Here’s a polished, professional rewrite you can use as a one-pager or slide—tight on wording, clear on stakes, and just a touch playful so it doesn’t read like it was written by a committee (no offense to committees 😄).
Pakistan must place smart, early bets on the technologies and talent that will define the agentic AI era—because we intend to train millions of agentic-AI developers across the country and abroad, and launch startups at scale (ambitious, yes—but coffee is cheaper than regret).
We believe the future of AI is agentic: systems that plan, coordinate tools, and take actions to deliver outcomes, not just answers (aka “from chat to getting things done”—and ideally without breaking anything valuable). This hypothesis guides our curriculum design, tooling choices, and venture focus.
Our bet for large-scale agentic systems is a cloud-native stack: Kubernetes for orchestration, Dapr (Actors, Workflows, and Agents) for reliable micro-primitives, and Ray for elastic distributed compute. Together, these provide the building blocks for durable, observable, horizontally scalable agent swarms.
Most AI pilots fail not because the models are incapable, but because teams don’t know how to integrate AI into workflows, controls, and economics.
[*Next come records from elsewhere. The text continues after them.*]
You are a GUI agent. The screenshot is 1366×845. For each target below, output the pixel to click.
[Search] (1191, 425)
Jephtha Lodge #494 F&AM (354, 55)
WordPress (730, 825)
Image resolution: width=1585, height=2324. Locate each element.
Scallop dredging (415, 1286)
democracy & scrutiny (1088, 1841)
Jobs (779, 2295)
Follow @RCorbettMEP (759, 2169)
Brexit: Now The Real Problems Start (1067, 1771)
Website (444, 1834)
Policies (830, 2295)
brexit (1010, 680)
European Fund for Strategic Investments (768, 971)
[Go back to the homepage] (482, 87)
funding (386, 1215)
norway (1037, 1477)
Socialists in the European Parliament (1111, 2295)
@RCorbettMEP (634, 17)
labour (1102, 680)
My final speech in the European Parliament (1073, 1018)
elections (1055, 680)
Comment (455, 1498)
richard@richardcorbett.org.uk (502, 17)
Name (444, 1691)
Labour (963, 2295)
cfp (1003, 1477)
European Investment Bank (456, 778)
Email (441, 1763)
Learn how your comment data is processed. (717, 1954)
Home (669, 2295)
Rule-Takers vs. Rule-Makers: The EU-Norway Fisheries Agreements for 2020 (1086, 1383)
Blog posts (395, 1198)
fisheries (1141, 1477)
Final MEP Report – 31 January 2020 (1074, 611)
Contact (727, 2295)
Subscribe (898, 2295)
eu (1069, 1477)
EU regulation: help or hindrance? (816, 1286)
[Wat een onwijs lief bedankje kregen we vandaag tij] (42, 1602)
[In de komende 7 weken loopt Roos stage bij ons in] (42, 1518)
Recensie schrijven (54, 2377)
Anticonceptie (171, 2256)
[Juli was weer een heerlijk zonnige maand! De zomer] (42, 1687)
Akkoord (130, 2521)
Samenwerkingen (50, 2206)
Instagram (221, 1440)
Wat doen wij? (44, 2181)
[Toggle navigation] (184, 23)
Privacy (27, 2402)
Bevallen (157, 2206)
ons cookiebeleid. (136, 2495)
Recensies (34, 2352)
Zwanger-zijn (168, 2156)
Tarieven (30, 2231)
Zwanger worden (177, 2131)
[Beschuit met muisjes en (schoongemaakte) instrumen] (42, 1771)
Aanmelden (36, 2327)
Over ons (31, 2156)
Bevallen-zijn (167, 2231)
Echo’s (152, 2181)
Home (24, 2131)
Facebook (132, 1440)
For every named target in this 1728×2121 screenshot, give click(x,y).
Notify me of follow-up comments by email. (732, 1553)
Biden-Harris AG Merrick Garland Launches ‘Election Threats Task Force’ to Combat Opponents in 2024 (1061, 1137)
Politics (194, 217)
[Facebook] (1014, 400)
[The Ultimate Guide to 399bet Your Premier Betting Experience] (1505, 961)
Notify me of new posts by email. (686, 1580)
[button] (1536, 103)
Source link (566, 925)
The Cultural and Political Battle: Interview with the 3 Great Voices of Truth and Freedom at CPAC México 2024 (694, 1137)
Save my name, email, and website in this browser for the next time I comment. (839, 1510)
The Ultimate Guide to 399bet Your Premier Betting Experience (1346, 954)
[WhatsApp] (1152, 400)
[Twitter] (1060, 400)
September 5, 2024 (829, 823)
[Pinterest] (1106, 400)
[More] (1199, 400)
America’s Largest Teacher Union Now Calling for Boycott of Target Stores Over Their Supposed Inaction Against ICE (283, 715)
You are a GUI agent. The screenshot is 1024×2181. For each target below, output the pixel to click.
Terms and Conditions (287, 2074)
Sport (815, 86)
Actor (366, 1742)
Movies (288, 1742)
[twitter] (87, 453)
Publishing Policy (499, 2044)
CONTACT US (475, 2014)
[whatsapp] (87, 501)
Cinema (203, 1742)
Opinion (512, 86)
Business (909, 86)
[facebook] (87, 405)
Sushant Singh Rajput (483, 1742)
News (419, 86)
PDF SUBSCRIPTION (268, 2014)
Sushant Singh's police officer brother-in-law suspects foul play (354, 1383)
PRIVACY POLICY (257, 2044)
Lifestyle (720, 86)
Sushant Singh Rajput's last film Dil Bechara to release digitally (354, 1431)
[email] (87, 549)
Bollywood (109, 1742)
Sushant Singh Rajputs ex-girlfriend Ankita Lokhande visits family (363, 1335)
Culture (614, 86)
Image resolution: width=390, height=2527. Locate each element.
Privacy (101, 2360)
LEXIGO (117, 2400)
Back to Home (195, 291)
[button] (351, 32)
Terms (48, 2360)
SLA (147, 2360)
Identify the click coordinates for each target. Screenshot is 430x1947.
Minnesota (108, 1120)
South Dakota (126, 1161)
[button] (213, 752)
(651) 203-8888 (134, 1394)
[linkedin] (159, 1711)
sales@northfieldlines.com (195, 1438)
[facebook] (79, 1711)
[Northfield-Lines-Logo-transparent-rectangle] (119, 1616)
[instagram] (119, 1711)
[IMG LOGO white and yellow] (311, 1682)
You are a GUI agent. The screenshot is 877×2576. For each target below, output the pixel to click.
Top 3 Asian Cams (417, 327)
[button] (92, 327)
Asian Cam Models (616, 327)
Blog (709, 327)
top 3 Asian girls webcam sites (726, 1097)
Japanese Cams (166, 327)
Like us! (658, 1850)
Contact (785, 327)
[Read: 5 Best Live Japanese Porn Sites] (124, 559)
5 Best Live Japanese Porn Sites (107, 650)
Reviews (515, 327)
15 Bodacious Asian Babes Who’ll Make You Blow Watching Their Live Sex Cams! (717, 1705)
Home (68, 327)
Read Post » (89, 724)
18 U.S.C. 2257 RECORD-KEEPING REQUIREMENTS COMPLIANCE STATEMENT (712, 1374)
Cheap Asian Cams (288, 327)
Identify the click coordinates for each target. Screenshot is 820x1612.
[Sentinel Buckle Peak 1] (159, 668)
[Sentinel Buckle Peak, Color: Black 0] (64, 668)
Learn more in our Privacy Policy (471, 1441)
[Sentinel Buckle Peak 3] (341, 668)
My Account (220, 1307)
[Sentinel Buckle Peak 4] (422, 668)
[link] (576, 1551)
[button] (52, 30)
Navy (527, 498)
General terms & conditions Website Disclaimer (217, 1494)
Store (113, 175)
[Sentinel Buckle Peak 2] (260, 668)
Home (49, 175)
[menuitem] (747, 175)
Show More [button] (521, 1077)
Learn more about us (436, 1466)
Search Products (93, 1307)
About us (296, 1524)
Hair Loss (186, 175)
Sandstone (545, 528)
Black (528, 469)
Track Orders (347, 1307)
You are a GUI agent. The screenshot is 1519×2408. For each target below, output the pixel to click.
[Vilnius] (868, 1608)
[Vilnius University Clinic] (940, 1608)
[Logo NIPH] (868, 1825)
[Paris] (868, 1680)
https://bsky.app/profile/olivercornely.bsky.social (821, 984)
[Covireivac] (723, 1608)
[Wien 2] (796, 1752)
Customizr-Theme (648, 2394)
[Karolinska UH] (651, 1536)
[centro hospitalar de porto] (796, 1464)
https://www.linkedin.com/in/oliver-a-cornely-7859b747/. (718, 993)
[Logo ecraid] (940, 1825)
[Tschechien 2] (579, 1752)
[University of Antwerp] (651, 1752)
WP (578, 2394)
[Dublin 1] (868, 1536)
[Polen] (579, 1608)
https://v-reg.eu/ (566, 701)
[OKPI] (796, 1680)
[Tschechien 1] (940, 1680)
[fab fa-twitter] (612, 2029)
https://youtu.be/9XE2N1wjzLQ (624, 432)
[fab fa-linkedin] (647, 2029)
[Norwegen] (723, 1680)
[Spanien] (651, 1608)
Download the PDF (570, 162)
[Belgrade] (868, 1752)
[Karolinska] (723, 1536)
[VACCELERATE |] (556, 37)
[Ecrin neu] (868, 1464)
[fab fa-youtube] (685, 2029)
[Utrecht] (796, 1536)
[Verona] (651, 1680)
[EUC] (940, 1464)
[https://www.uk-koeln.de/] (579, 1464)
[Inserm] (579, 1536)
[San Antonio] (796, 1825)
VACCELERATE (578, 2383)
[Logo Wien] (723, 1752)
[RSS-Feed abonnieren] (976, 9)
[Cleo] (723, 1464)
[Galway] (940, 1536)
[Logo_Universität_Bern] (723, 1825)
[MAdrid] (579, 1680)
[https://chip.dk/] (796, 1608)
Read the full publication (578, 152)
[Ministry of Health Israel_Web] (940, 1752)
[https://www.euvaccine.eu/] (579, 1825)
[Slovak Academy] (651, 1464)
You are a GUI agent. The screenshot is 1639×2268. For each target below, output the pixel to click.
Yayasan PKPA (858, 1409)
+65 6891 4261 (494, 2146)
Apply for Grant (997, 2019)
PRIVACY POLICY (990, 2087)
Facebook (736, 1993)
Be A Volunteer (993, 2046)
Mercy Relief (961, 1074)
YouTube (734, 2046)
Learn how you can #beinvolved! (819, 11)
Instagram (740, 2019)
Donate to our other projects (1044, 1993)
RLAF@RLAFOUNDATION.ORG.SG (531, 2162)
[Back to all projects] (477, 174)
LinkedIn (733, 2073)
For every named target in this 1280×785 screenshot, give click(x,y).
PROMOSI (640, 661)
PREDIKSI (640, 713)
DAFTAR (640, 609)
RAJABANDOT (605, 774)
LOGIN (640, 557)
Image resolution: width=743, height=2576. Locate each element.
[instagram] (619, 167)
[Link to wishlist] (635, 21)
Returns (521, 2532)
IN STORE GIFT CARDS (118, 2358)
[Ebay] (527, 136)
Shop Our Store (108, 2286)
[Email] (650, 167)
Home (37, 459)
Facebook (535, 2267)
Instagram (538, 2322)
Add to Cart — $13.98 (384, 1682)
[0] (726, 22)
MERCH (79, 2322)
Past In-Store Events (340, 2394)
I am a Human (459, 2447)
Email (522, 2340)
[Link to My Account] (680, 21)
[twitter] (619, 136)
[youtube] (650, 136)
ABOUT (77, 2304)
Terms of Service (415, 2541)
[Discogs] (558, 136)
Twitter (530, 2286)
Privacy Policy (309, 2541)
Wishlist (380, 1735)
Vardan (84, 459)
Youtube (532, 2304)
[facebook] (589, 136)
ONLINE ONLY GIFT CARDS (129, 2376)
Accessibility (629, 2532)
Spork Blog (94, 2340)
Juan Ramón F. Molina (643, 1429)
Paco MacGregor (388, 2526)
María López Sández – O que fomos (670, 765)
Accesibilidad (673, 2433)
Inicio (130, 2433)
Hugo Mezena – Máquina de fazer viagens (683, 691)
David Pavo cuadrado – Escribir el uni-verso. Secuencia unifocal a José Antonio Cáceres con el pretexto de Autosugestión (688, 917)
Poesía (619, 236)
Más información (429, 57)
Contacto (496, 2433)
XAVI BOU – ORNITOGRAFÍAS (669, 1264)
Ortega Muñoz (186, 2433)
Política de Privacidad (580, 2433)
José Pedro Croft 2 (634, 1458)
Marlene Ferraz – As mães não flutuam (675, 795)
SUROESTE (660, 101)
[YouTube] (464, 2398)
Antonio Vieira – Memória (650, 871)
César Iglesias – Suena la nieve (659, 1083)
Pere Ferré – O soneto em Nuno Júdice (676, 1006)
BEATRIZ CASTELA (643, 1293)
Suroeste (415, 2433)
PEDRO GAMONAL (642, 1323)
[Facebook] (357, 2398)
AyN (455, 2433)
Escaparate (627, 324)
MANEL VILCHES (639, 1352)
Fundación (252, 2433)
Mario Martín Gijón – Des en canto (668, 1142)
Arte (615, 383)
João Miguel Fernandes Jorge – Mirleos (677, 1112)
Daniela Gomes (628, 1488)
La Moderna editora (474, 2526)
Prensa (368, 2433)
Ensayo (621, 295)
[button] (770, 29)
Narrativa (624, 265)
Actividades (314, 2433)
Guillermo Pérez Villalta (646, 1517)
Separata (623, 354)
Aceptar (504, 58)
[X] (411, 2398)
Recent coverage of an MIT study reports that ~95% of enterprise gen-AI implementations show no measurable P&L impact—largely due to poor problem selection and integration practices, not model quality. Our program is designed to close this gap with workflow design, safety guardrails, and ROI-first delivery. An MIT report that 95% of AI pilots fail spooked investors. But it’s the reason why those pilots failed that should make the C-suite anxious
The next web is a fabric of interoperable agents coordinating via open protocols—MCP for standardized tool/context access, A2A for authenticated agent-to-agent collaboration, and NANDA for identity, authorization, and verifiable audit. These emerging standards enable composable automation across apps, devices, and clouds—shifting the browser from a tab list to an outcome orchestrator with trust and consent built in (finally, fewer tabs, more results).
- Talent engine: hands-on training in agentic patterns (planning, tools, memory, evaluation), workflow design, and safety—tied to real industry use-cases (because “Hello, World” doesn’t move P&L).
- Reference stack: Kubernetes + Dapr + Ray blueprints with observability, guardrails, and cost controls—shippable by small teams (and auditable by large ones).
- Protocol readiness: MCP/A2A/NANDA-aware agent designs to ensure our solutions interoperate as the standards mature (future-proof beats future-guess).
If any hypothesis is wrong, we’ll measure, publish, and pivot fast—because the only unforgivable error is not learning.
“How do we design AI Agents that can handle 10 million concurrent AI Agents without failing?”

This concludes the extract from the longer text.